__Work item__. The answer is to consist only of an exact retyping of the lines from the one containing "Image resolution: width=409" to the end of the entries, without pictures.

__The data__.
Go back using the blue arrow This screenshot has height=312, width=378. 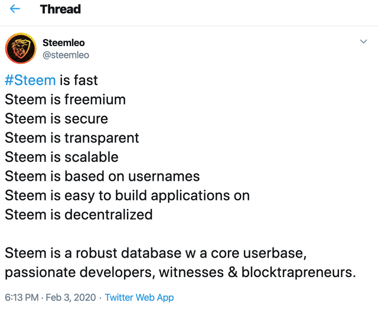(x=15, y=9)
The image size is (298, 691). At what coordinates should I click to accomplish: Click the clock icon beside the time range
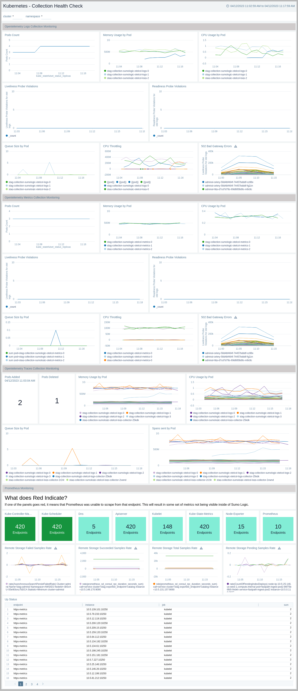pyautogui.click(x=228, y=6)
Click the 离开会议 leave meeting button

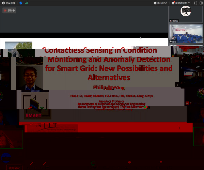click(14, 168)
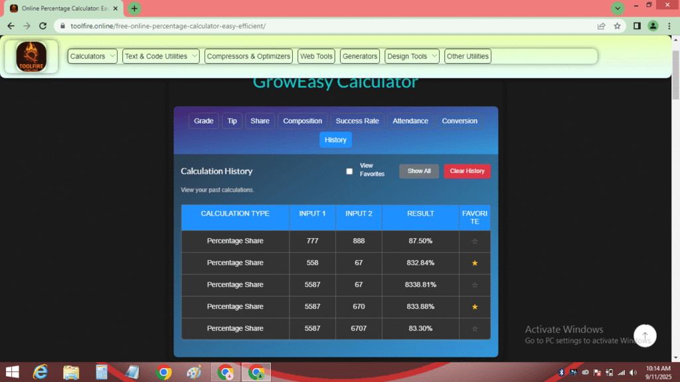Reload the page using the refresh icon
The height and width of the screenshot is (382, 680).
coord(43,26)

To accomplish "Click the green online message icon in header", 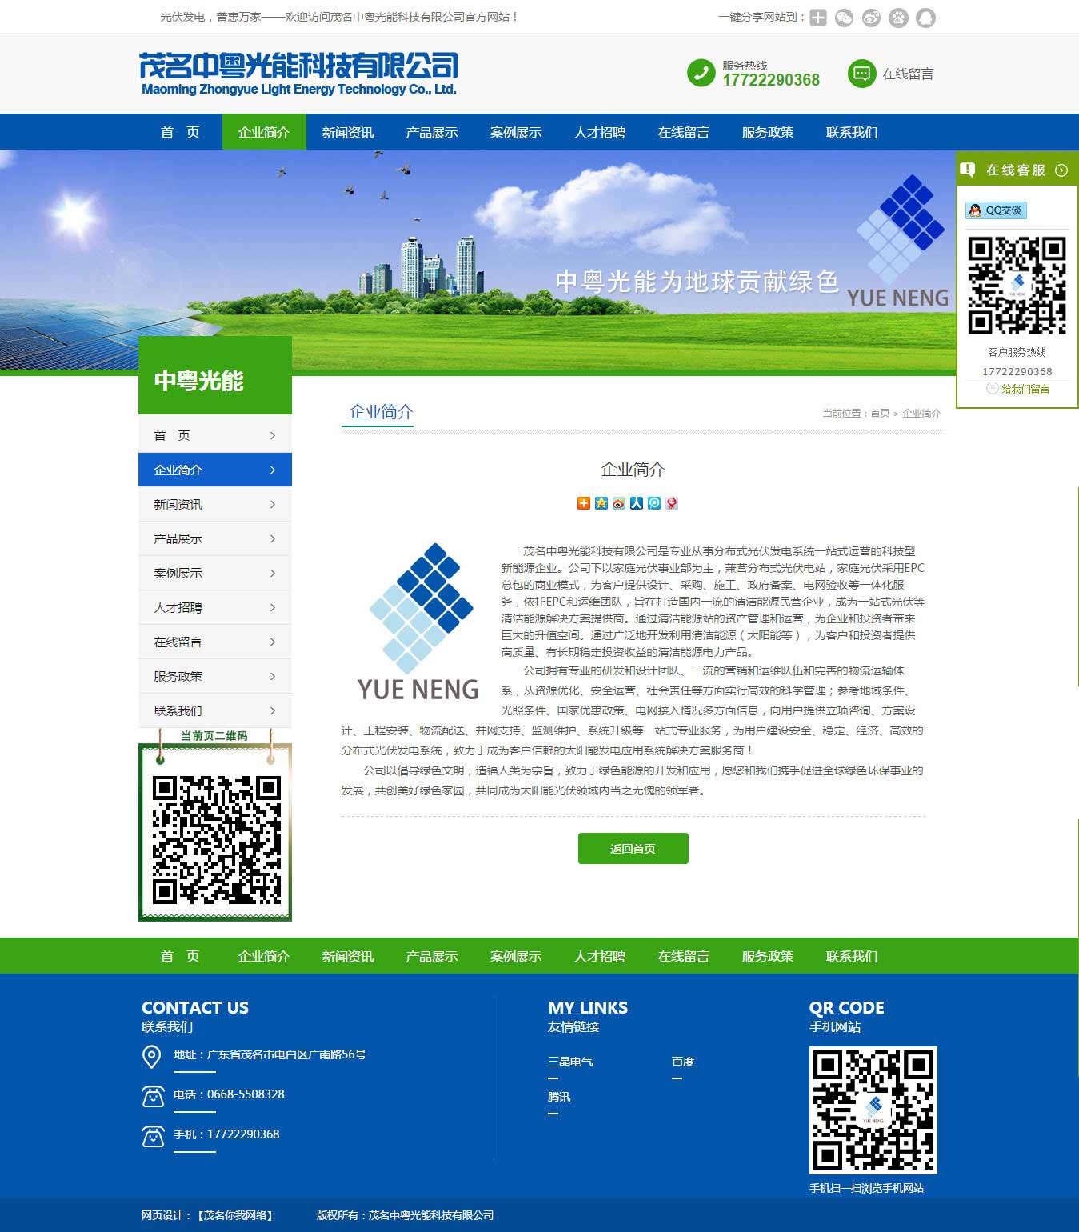I will coord(861,74).
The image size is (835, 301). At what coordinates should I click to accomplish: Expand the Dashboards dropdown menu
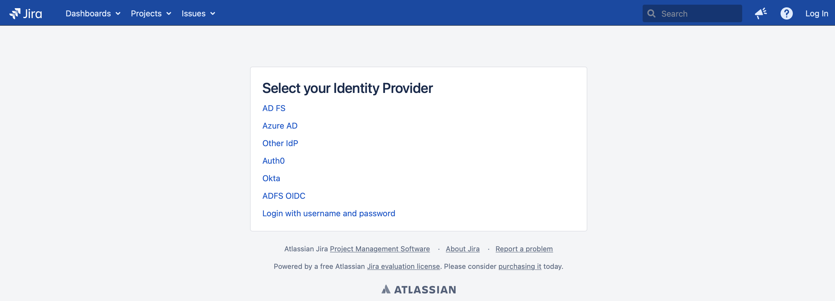(93, 14)
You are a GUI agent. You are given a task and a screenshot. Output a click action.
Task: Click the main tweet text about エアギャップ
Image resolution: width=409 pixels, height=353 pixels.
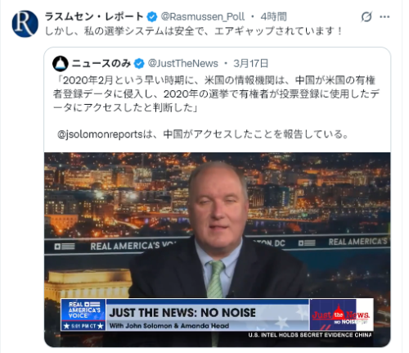pyautogui.click(x=193, y=31)
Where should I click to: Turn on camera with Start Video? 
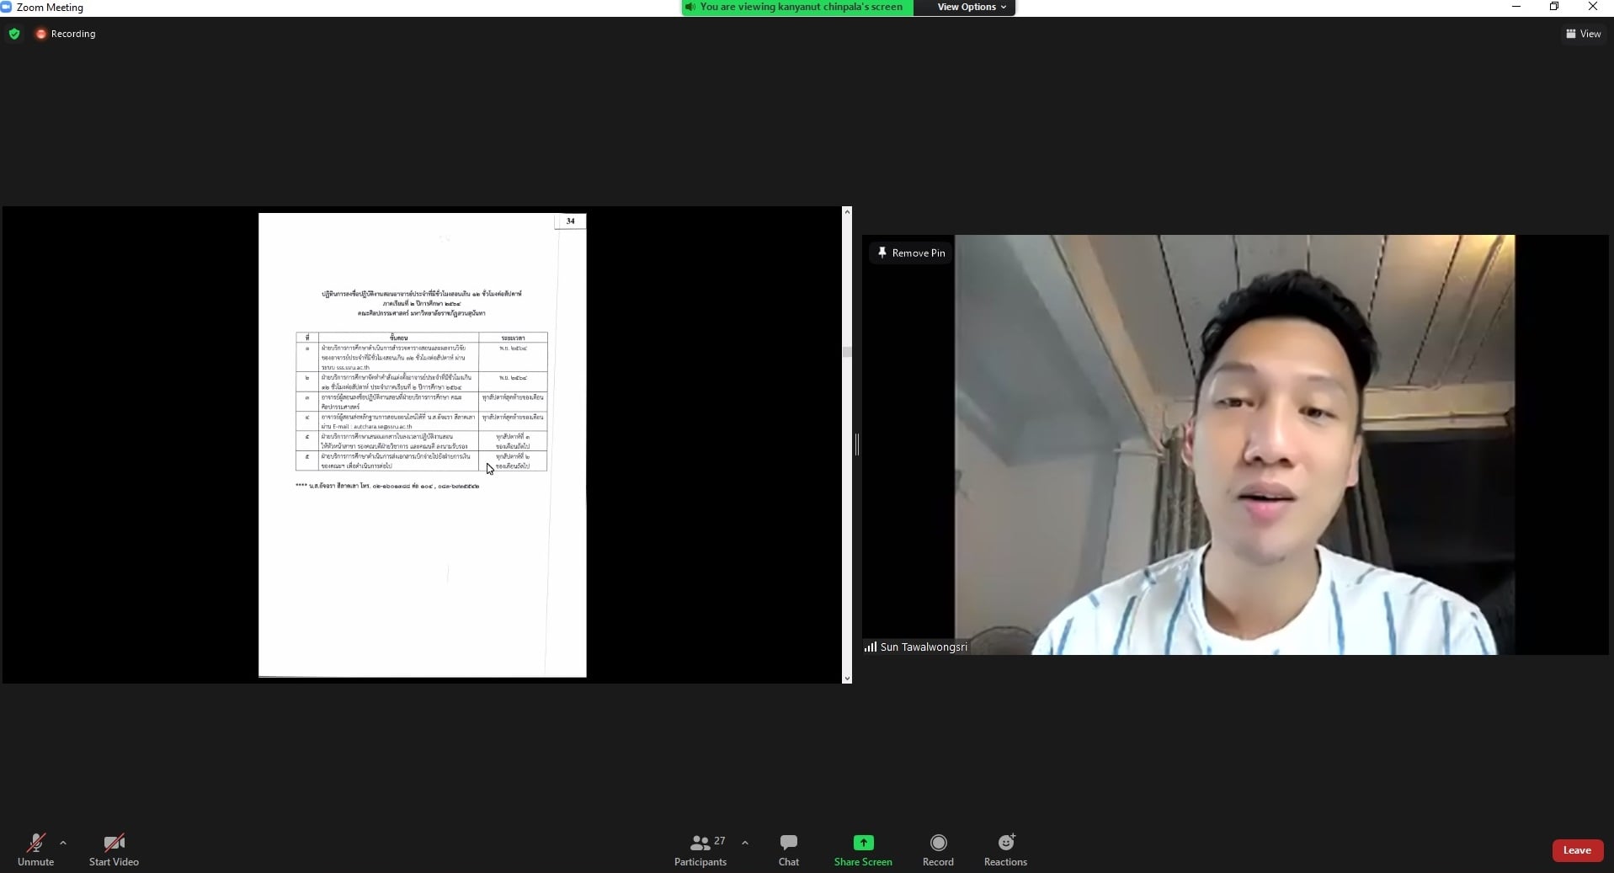point(114,849)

__Output of the exercise__.
Image resolution: width=409 pixels, height=353 pixels.
pyautogui.click(x=193, y=31)
Where should I click to: Turn on camera with Start Video? 
point(114,849)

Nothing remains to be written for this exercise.